Cynthia Lucchese - Chief Financial Officer

Chris Gordon - Director of Investor Relations

Analysts

Daniel Moore – CJS Securities

Steve O’Neil – Hilliard Lyons

Operator

Good morning, everyone, and welcome to Hillenbrand's Earnings Call for the First Fiscal Quarter of 2013. A replay of the call will be available until midnight Eastern Time, Tuesday, February 19, 2013, by dialing 1 (855) 859-2056 toll-free in the United States and Canada or 1 (404) 537-3406 internationally and using the conference ID number 72270230. This webcast will be archived on the company's website at www.hillenbrand.com through March 5, 2013. If you ask a question today, it will be included in any future use of this recording. Also, note that any recording, transcript or other transmission of the text or audio is not permitted without Hillenbrand's written consent.

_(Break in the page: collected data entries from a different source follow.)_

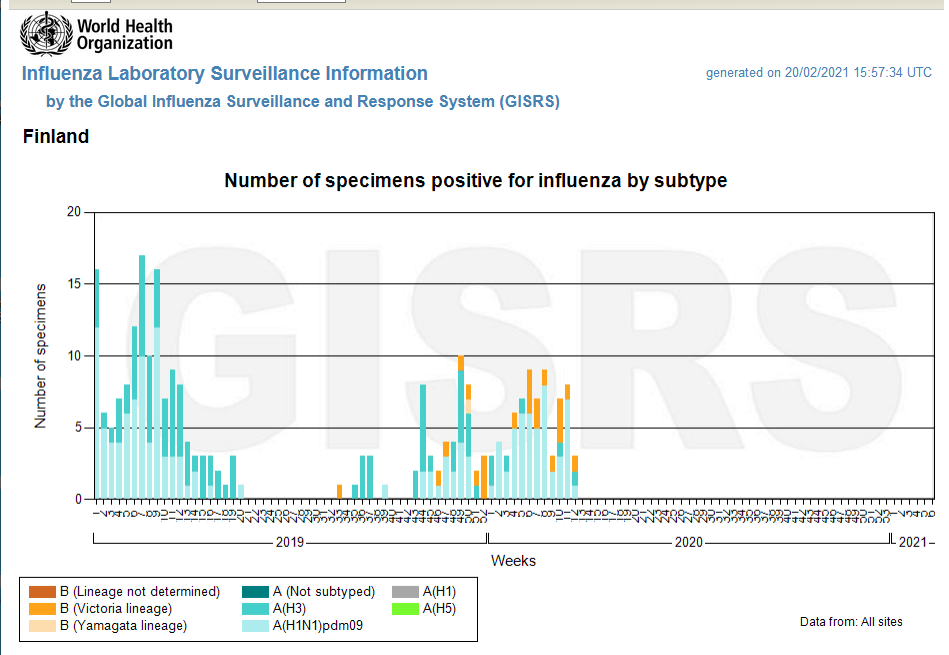Click the A(H1N1)pdm09 legend swatch
This screenshot has height=655, width=949.
[256, 626]
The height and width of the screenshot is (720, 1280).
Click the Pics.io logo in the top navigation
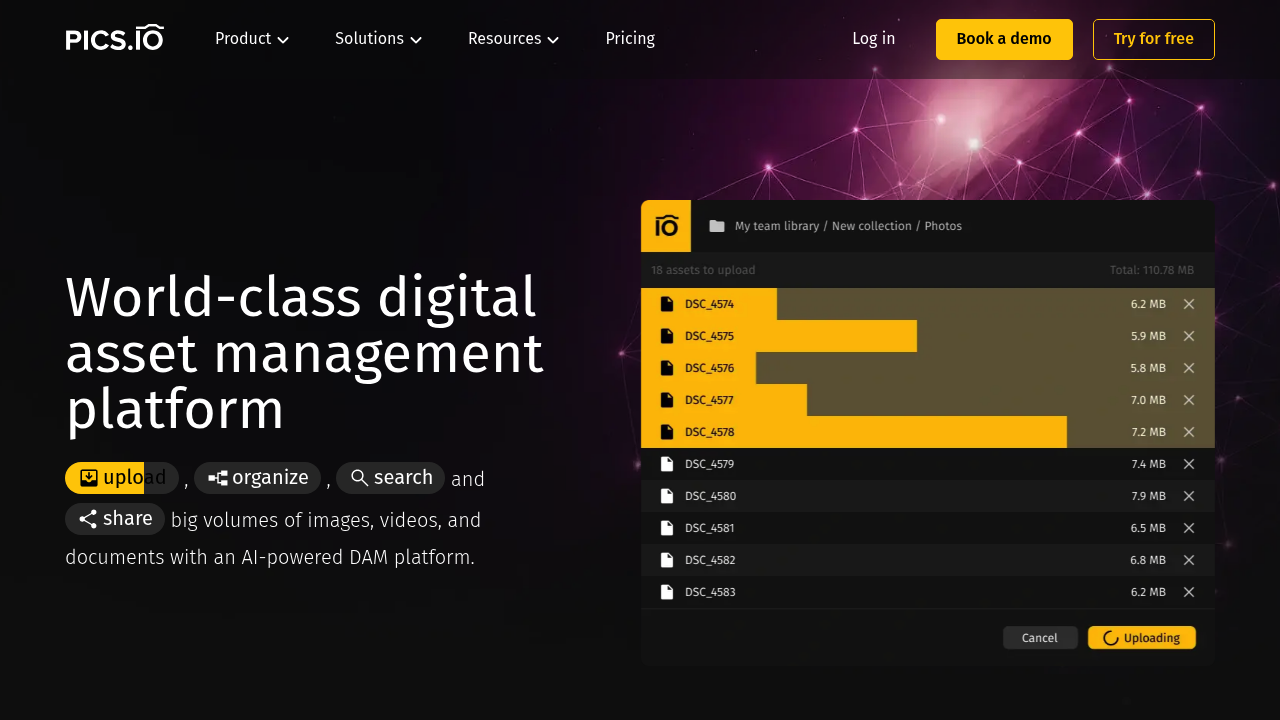114,37
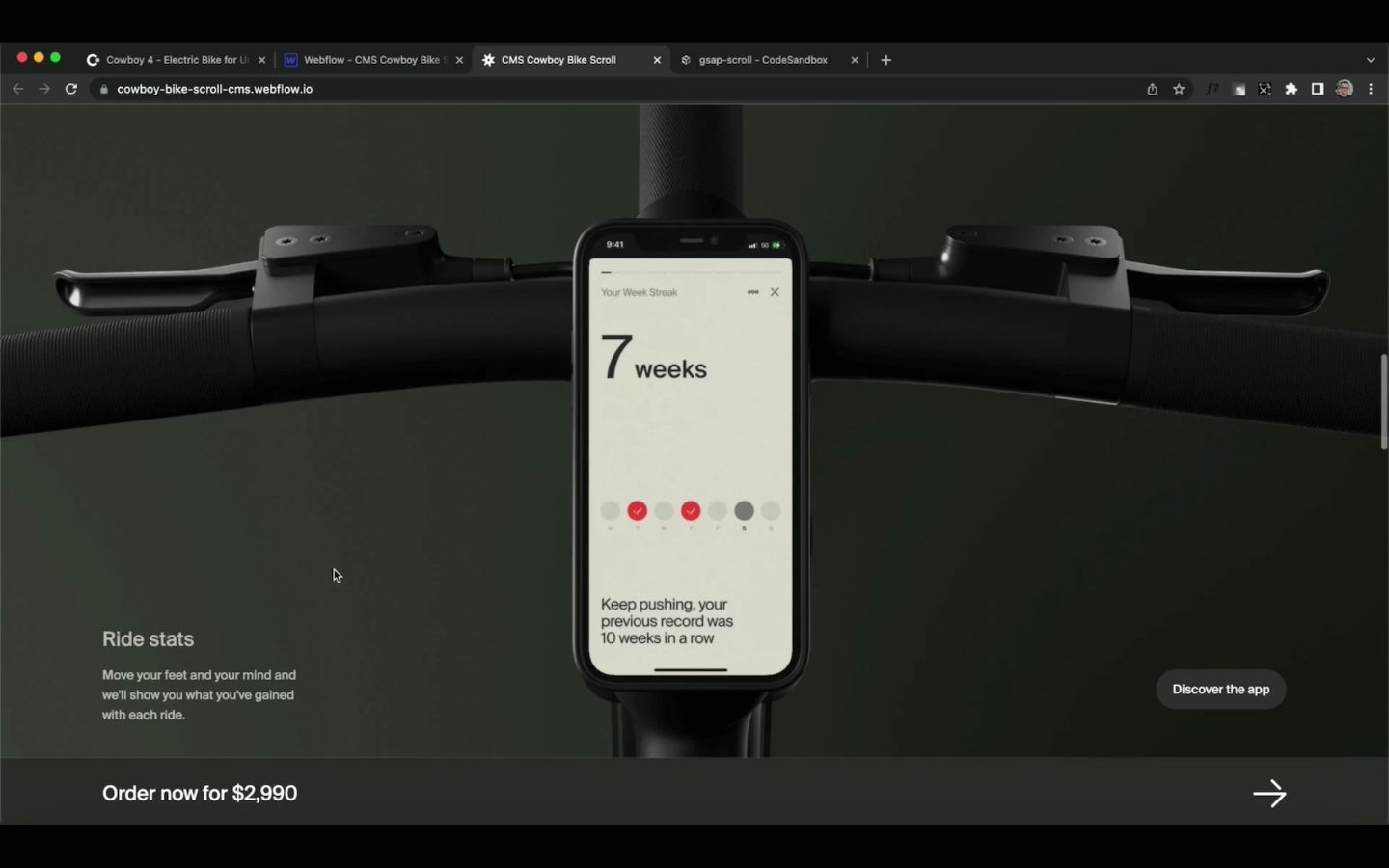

At this time, it is my pleasure to turn the conference over to Chris Gordon, Director of Investor Relations. Mr. Gordon, please go ahead.

Chris Gordon

Thank you, Stephanie and good morning. Welcome to our earnings call for the first quarter of fiscal 2013, which ended on December 31, 2012. With me on today's call are Hillenbrand President and Chief Executive Officer, Ken Camp; and Chief Financial Officer, Cindy Lucchese. During the course of today's conference call and the question-and-answer session that follows, we may make projections or other forward-looking statements that are subject to the Safe Harbor Provisions of the Securities Laws regarding future events or the financial performance of the company. We caution you that these statements are only our view of the future and that actual results may differ materially. We also alert you to the risks described in the documents we file with the Securities and Exchange Commission, such as our annual and quarterly reports on Forms 10-K and 10-Q. We do not undertake any obligations to update or correct any forward-looking statements.

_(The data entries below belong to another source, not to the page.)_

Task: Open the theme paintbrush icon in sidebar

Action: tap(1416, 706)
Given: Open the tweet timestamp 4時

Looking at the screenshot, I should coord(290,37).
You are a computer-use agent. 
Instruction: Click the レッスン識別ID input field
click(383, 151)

Now, let me provide some information regarding our call. We've scheduled one hour, and we'll start with prepared remarks from Ken and Cindy that should last approximately 20 minutes. Ken will start with an overview of the business from the past quarter, Cindy will follow with financial results and Ken will wrap up the prepared portion of the call with some closing comments. After that, we'll move directly to Q&A, when we'll be joined by Batesville President, Kim Dennis; and Process Equipment Group President, Joe Raver. If you have follow-up questions after the call has ended, please feel free to call me at (812) 931-5001 or e-mail me at chris.gordon@hillenbrand.com.

Now it's my pleasure to turn the call over to Ken Camp, Hillenbrand's President and Chief Executive Officer. Ken?

Kenneth Camp

Thanks, Chris. Good morning everyone and thank you for joining us today. This was an important quarter for us on several fronts. As you know we completed the transformation and acquisition of Coperion Capital GmbH, welcoming them to the Hillenbrand family on December 1 and in this early going, we’re pleased with Coperion’s performance. Especially, as we began down the path of immigrating certain high priority processes.

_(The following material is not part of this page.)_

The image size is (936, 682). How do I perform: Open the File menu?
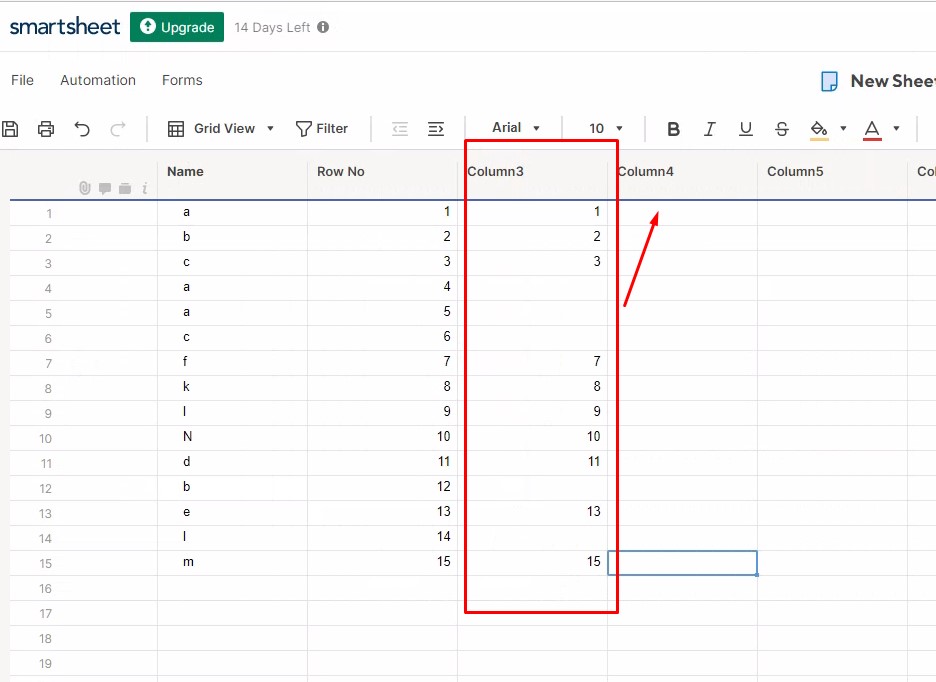[21, 80]
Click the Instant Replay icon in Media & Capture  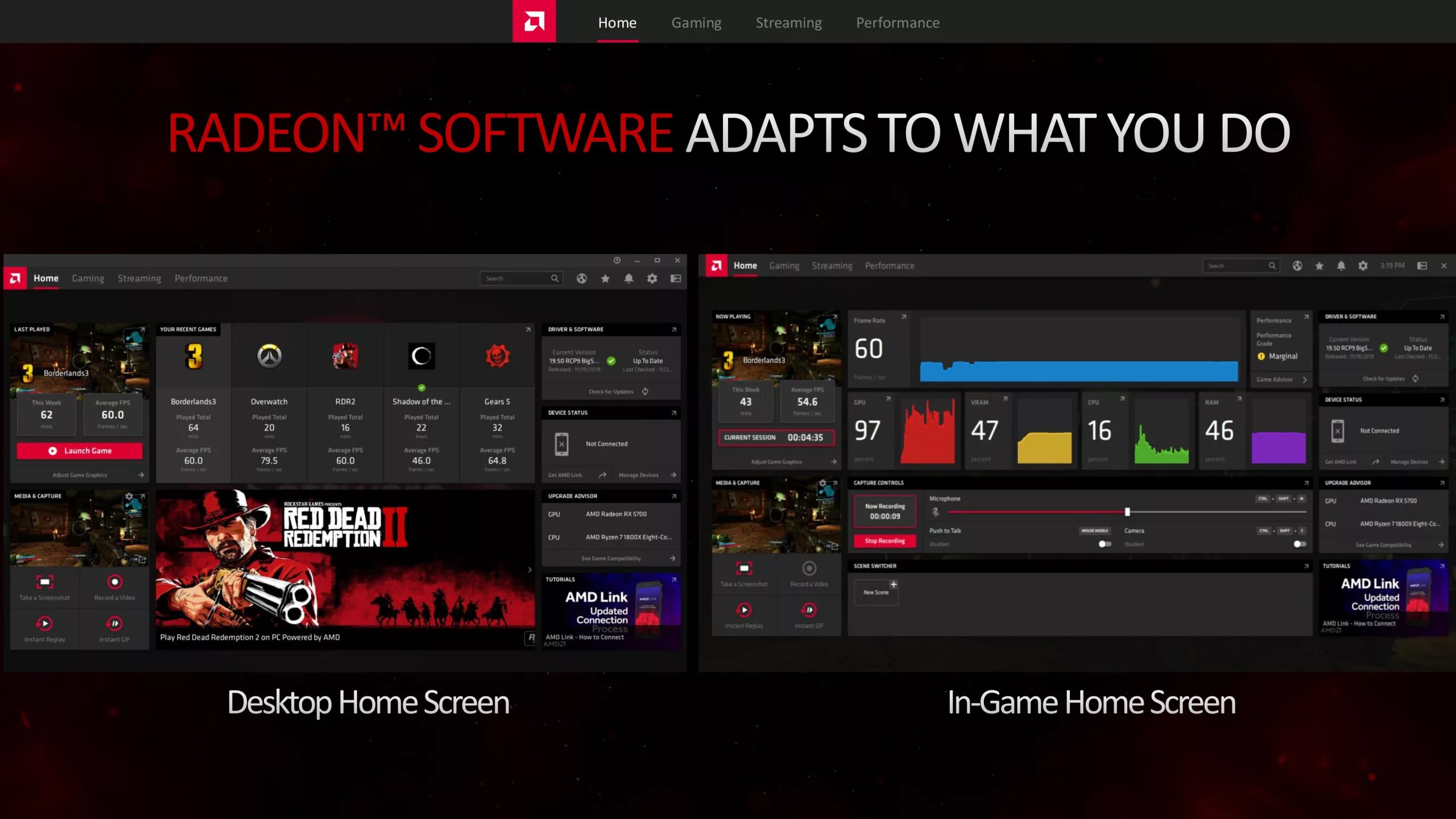44,624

Our revenue increased significantly growing more than 30% year-over-year, results that were supported by both the process equipment groups and the Batesville platform. In fact Batesville’s quarterly growth was the largest it has been in several years. And I am also pleased with our bottom line as we posted strong adjusted EBITDA growth of 6%. Cindy will provide more details regarding the financial results in just a few minutes.

I’d like to start my discussion of the platform performance with the process equipment group which grew significantly due primarily to the Coperion acquisition. Revenue grew nearly 80% to more than 150 million and backlog quadrupled compared to the first quarter of 2012. Backlog gives us visibility in the future revenue, so symmetric that we monitor closely. And I’d like to spend a few minutes giving you some detail regarding our current position.

As a reminder, the process equipment group serves a variety of industries which provides us with a measure of market and geographic diversification. We’re pleased that backlog in some of our largest segments particularly petrochemicals and plastics remain solid. However, we’ve began to see signs of some slowing of capital expenditure in certain end markets that we serve.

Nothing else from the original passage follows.